Das Gesetz sieht in Art. 336c OR Situationen vor, in denen das Arbeitsverhältnis während eines bestimmten Zeitraums nicht gekündigt werden darf (zeitlicher Kündigungsschutz). Von der gesetzlichen Regelung kann zu Gunsten der Arbeitnehmenden abgewichen werden. So sieht etwa der GAV SBB eine zweijährige Sperrfrist vor, während der eine Kündigung wegen medizinischen Gründen ausgeschlossen ist. Eine ausgesprochene Kündigung während der Sperrfrist ist nichtig und entfaltet keinerlei Wirkung. Diese Rechtsfolge ist einschneidend, da die Kündigung als nicht erfolgt gilt und nach Ablauf der Sperrfrist erneut ausgesprochen werden muss.
Wie steht es vor diesem Hintergrund um den Kündigungsschutz von Arbeitnehmenden, die einer Risikogruppe angehören und damit als besonders gefährdet gelten? Darf diesen Personen gekündigt werden oder sind sie – solange sie als besonders gefährdet gelten – durch eine Sperrfrist geschützt?
Die aktuelle Rechtslage ist unklar. Der Zweck des Sperrfristenschutzes gemäss Art. 336c OR besteht darin, Arbeitnehmende in einer Zeit, in der sie in aller Regel keine Chance bei der Stellensuche haben und von einem Arbeitgeber in Kenntnis der Arbeitsverhinderung nicht angestellt würden, vor einer Kündigung zu schützen. Das Gesetz nennt als Gründe namentlich Krankheit oder Unfall. Noch unter der vormaligen Covid-Verordnung des Bundesrates gab es einige Stimmen, welche die Ansicht vertraten, dass eine besondere Gefährdung mit einer Krankheit gleichzusetzen und der Sperrfristenschutz damit zu beachten sei. Diese Ansicht scheint sachgerecht, da realistischerweise davon auszugehen ist, dass ein neuer Arbeitgeber eine besonders gefährdete Person, die ihre Tätigkeit nicht im Homeoffice ausüben kann, voraussichtlich nicht anstellen wird. Der Zweck des Sperrfristenschutzes wäre damit erfüllt. Umgekehrt gilt, dass besonders gefährdete Arbeitnehmende, die ihrer beruflichen Tätigkeit auch im Homeoffice nachgehen können, nicht vom Sperrfristenschutz profitieren.
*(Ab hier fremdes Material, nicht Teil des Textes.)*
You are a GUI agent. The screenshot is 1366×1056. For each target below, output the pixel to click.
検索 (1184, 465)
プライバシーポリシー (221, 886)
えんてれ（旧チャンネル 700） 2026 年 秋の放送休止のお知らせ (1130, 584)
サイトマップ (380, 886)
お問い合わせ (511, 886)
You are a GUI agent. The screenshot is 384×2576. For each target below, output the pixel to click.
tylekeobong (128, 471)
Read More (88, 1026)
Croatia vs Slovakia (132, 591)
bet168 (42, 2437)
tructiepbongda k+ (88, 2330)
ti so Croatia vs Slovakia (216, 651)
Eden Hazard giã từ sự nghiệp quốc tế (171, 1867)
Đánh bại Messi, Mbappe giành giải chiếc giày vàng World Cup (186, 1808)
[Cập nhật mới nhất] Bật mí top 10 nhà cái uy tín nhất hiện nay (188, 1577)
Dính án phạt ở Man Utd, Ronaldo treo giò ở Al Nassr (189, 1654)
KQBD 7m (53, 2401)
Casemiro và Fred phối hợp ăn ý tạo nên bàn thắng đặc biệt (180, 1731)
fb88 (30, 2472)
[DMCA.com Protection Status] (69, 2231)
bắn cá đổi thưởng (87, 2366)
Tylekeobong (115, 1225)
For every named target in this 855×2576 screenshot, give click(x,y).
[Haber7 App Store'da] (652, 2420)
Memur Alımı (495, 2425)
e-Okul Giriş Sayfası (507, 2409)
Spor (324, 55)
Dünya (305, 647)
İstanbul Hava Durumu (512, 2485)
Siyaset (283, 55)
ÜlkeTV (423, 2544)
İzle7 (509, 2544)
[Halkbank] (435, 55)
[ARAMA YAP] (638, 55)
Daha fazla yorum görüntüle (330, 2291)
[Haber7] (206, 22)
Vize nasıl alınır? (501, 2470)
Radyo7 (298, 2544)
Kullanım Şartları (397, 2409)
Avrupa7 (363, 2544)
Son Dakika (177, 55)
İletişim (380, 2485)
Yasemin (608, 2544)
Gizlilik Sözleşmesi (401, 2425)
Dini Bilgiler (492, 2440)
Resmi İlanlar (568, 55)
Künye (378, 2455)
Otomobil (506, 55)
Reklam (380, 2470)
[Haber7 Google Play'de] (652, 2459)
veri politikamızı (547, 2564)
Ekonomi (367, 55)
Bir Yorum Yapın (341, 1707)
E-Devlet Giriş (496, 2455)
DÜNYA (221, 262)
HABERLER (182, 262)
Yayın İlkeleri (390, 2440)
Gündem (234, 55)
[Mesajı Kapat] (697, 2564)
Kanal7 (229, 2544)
Zwischenzeitlich hat der Bundesrat die Massnahmen und Empfehlungen zum Schutz besonders gefährdeter Personen aufgehoben. Der Sperrfristenschutz kann damit nicht mehr allein gestützt auf die Tatsache, dass ein/e Arbeitnehmer/in einer bestimmten Risikogruppe angehört, bejaht werden.
Weiterhin gilt natürlich, dass der Sperrfristenschutz immer dann, wenn Arbeitnehmende selbst infolge Krankheit, z. B. aufgrund des Coronavirus, an der Erbringung ihrer Arbeitsleistung verhindert sind, zum Tragen kommt. Zu prüfen bleibt schliesslich auch in jenen Fällen, in denen Arbeitnehmende nicht vom Sperrfristenschutz profitieren, ob allenfalls eine missbräuchliche Kündigung vorliegt.